## Problem to work on
Transcribe the data. Leave out nothing.

(Dataset entries)
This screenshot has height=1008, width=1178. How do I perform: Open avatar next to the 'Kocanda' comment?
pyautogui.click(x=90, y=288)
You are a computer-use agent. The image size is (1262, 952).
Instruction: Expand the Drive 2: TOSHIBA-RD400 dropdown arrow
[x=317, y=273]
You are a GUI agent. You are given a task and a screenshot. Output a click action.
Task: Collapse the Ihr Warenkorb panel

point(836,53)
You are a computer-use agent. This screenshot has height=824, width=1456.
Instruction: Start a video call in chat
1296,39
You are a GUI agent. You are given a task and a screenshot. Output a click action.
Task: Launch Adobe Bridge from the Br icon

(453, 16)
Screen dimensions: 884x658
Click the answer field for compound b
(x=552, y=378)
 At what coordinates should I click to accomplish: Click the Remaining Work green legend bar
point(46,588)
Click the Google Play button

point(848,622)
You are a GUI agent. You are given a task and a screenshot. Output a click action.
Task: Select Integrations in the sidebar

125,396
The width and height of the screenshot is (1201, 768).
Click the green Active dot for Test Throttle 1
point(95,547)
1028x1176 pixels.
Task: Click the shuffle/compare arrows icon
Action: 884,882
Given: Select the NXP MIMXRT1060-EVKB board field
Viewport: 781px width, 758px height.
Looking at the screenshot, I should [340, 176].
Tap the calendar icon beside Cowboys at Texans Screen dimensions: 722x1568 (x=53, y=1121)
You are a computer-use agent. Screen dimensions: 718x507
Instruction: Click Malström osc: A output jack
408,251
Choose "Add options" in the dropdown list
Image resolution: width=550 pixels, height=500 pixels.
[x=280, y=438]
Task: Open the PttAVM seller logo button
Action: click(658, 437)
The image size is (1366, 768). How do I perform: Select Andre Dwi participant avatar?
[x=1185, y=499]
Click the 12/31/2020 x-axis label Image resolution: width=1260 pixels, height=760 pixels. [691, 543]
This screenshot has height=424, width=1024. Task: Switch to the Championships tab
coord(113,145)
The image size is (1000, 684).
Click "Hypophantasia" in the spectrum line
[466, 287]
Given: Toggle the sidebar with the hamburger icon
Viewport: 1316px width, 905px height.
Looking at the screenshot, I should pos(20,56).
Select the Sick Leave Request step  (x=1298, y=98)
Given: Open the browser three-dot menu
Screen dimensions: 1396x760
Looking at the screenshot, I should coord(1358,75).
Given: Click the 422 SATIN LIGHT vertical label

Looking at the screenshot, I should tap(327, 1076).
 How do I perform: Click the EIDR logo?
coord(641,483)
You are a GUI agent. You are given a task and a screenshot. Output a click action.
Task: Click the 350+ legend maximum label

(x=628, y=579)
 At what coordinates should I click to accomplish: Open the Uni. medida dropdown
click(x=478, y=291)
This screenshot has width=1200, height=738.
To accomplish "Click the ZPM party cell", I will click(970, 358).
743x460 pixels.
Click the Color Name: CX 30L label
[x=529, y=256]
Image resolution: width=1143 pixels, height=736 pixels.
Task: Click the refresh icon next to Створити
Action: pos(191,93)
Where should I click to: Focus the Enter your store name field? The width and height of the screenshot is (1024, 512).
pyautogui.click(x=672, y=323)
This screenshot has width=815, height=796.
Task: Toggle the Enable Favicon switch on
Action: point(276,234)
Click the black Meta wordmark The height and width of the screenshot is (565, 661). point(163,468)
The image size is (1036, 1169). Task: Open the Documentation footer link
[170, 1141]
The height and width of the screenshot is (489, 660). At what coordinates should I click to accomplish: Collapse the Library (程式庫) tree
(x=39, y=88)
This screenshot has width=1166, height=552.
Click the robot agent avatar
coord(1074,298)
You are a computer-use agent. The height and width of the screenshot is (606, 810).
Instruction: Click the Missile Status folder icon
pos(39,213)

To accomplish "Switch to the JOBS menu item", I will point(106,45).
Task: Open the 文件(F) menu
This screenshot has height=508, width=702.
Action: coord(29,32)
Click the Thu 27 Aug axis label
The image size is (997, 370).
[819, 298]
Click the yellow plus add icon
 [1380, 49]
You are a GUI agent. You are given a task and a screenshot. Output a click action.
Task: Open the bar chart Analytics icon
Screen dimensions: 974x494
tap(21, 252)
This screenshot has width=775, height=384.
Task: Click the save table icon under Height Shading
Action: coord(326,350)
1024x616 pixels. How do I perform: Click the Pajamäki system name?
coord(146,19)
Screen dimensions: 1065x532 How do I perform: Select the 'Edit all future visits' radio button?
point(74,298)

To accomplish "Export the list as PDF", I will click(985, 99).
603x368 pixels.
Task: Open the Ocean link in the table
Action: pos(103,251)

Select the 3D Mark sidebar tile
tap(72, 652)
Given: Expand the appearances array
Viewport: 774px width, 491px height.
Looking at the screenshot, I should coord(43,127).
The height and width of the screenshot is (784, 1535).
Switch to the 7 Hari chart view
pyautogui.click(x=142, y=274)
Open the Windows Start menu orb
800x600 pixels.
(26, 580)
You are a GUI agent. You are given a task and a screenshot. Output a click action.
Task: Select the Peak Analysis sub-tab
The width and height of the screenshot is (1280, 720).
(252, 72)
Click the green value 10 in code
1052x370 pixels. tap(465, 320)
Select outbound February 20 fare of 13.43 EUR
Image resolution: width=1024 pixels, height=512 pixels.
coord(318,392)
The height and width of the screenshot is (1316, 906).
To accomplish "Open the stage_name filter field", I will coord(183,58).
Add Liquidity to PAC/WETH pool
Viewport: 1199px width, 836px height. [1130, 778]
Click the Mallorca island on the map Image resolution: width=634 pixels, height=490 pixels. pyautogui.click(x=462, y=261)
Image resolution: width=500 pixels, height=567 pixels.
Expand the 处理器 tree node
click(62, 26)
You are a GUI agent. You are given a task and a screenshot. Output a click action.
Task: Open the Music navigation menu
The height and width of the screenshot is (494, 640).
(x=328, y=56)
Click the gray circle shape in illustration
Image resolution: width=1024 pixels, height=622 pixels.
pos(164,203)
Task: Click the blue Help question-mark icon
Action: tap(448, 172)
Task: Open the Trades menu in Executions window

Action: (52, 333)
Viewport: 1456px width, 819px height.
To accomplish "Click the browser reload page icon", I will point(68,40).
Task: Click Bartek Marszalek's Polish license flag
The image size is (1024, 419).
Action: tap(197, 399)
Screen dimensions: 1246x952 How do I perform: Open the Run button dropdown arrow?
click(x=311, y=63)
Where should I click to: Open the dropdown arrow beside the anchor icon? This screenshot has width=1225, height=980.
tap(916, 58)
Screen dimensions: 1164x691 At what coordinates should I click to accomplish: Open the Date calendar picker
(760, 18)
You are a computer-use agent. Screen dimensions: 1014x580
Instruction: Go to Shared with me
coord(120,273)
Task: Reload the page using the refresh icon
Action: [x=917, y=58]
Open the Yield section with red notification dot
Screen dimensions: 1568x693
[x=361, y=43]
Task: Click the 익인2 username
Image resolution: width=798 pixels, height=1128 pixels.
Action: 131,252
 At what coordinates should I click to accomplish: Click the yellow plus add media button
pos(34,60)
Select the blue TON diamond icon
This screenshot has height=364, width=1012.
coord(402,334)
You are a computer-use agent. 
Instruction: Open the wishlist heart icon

## The answer
This screenshot has height=1008, width=1178. How do I perform: Open avatar next to the 'Kocanda' comment?
pyautogui.click(x=90, y=288)
You are a computer-use agent. The image size is (1262, 952).
Instruction: Expand the Drive 2: TOSHIBA-RD400 dropdown arrow
[x=317, y=273]
You are a GUI agent. You are given a task and a screenshot. Output a click action.
Task: Collapse the Ihr Warenkorb panel

point(836,53)
You are a computer-use agent. This screenshot has height=824, width=1456.
Instruction: Start a video call in chat
1296,39
You are a GUI agent. You are given a task and a screenshot. Output a click action.
Task: Launch Adobe Bridge from the Br icon

(453, 16)
Screen dimensions: 884x658
Click the answer field for compound b
(x=552, y=378)
 At what coordinates should I click to accomplish: Click the Remaining Work green legend bar
point(46,588)
Click the Google Play button

point(848,622)
You are a GUI agent. You are given a task and a screenshot. Output a click action.
Task: Select Integrations in the sidebar

125,396
The width and height of the screenshot is (1201, 768).
Click the green Active dot for Test Throttle 1
point(95,547)
1028x1176 pixels.
Task: Click the shuffle/compare arrows icon
Action: 884,882
Given: Select the NXP MIMXRT1060-EVKB board field
Viewport: 781px width, 758px height.
Looking at the screenshot, I should [340, 176].
Tap the calendar icon beside Cowboys at Texans Screen dimensions: 722x1568 (x=53, y=1121)
You are a computer-use agent. Screen dimensions: 718x507
Instruction: Click Malström osc: A output jack
408,251
Choose "Add options" in the dropdown list
Image resolution: width=550 pixels, height=500 pixels.
[x=280, y=438]
Task: Open the PttAVM seller logo button
Action: click(658, 437)
The image size is (1366, 768). How do I perform: Select Andre Dwi participant avatar?
[x=1185, y=499]
Click the 12/31/2020 x-axis label Image resolution: width=1260 pixels, height=760 pixels. [691, 543]
This screenshot has height=424, width=1024. Task: Switch to the Championships tab
coord(113,145)
The image size is (1000, 684).
Click "Hypophantasia" in the spectrum line
[466, 287]
Given: Toggle the sidebar with the hamburger icon
Viewport: 1316px width, 905px height.
Looking at the screenshot, I should pos(20,56).
Select the Sick Leave Request step  (x=1298, y=98)
Given: Open the browser three-dot menu
Screen dimensions: 1396x760
Looking at the screenshot, I should coord(1358,75).
Given: Click the 422 SATIN LIGHT vertical label

Looking at the screenshot, I should tap(327, 1076).
 How do I perform: Click the EIDR logo?
coord(641,483)
You are a GUI agent. You are given a task and a screenshot. Output a click action.
Task: Click the 350+ legend maximum label

(x=628, y=579)
 At what coordinates should I click to accomplish: Open the Uni. medida dropdown
click(x=478, y=291)
This screenshot has width=1200, height=738.
To accomplish "Click the ZPM party cell", I will click(970, 358).
743x460 pixels.
Click the Color Name: CX 30L label
[x=529, y=256]
Image resolution: width=1143 pixels, height=736 pixels.
Task: Click the refresh icon next to Створити
Action: pos(191,93)
Where should I click to: Focus the Enter your store name field? The width and height of the screenshot is (1024, 512).
pyautogui.click(x=672, y=323)
This screenshot has width=815, height=796.
Task: Toggle the Enable Favicon switch on
Action: point(276,234)
Click the black Meta wordmark The height and width of the screenshot is (565, 661). point(163,468)
The image size is (1036, 1169). Task: Open the Documentation footer link
[170, 1141]
The height and width of the screenshot is (489, 660). At what coordinates should I click to accomplish: Collapse the Library (程式庫) tree
(x=39, y=88)
This screenshot has width=1166, height=552.
Click the robot agent avatar
coord(1074,298)
You are a computer-use agent. The height and width of the screenshot is (606, 810).
Instruction: Click the Missile Status folder icon
pos(39,213)

To accomplish "Switch to the JOBS menu item", I will point(106,45).
Task: Open the 文件(F) menu
This screenshot has height=508, width=702.
Action: coord(29,32)
Click the Thu 27 Aug axis label
The image size is (997, 370).
[819, 298]
Click the yellow plus add icon
 [1380, 49]
You are a GUI agent. You are given a task and a screenshot. Output a click action.
Task: Open the bar chart Analytics icon
Screen dimensions: 974x494
tap(21, 252)
This screenshot has width=775, height=384.
Task: Click the save table icon under Height Shading
Action: coord(326,350)
1024x616 pixels. How do I perform: Click the Pajamäki system name?
coord(146,19)
Screen dimensions: 1065x532 How do I perform: Select the 'Edit all future visits' radio button?
point(74,298)

To accomplish "Export the list as PDF", I will click(985, 99).
603x368 pixels.
Task: Open the Ocean link in the table
Action: pos(103,251)

Select the 3D Mark sidebar tile
tap(72, 652)
Given: Expand the appearances array
Viewport: 774px width, 491px height.
Looking at the screenshot, I should coord(43,127).
The height and width of the screenshot is (784, 1535).
Switch to the 7 Hari chart view
pyautogui.click(x=142, y=274)
Open the Windows Start menu orb
800x600 pixels.
(26, 580)
You are a GUI agent. You are given a task and a screenshot. Output a click action.
Task: Select the Peak Analysis sub-tab
The width and height of the screenshot is (1280, 720).
(252, 72)
Click the green value 10 in code
1052x370 pixels. tap(465, 320)
Select outbound February 20 fare of 13.43 EUR
Image resolution: width=1024 pixels, height=512 pixels.
coord(318,392)
The height and width of the screenshot is (1316, 906).
To accomplish "Open the stage_name filter field", I will coord(183,58).
Add Liquidity to PAC/WETH pool
Viewport: 1199px width, 836px height. [1130, 778]
Click the Mallorca island on the map Image resolution: width=634 pixels, height=490 pixels. pyautogui.click(x=462, y=261)
Image resolution: width=500 pixels, height=567 pixels.
Expand the 处理器 tree node
click(62, 26)
You are a GUI agent. You are given a task and a screenshot. Output a click action.
Task: Open the Music navigation menu
The height and width of the screenshot is (494, 640).
(x=328, y=56)
Click the gray circle shape in illustration
Image resolution: width=1024 pixels, height=622 pixels.
pos(164,203)
Task: Click the blue Help question-mark icon
Action: tap(448, 172)
Task: Open the Trades menu in Executions window

Action: (52, 333)
Viewport: 1456px width, 819px height.
To accomplish "Click the browser reload page icon", I will point(68,40).
Task: Click Bartek Marszalek's Polish license flag
The image size is (1024, 419).
Action: tap(197, 399)
Screen dimensions: 1246x952 How do I perform: Open the Run button dropdown arrow?
click(x=311, y=63)
Where should I click to: Open the dropdown arrow beside the anchor icon? This screenshot has width=1225, height=980.
tap(916, 58)
Screen dimensions: 1164x691 At what coordinates should I click to accomplish: Open the Date calendar picker
(760, 18)
You are a computer-use agent. Screen dimensions: 1014x580
Instruction: Go to Shared with me
coord(120,273)
Task: Reload the page using the refresh icon
Action: [x=917, y=58]
Open the Yield section with red notification dot
Screen dimensions: 1568x693
[x=361, y=43]
Task: Click the 익인2 username
Image resolution: width=798 pixels, height=1128 pixels.
Action: 131,252
 At what coordinates should I click to accomplish: Click the yellow plus add media button
pos(34,60)
Select the blue TON diamond icon
This screenshot has height=364, width=1012.
coord(402,334)
You are a computer-use agent. 
Instruction: Open the wishlist heart icon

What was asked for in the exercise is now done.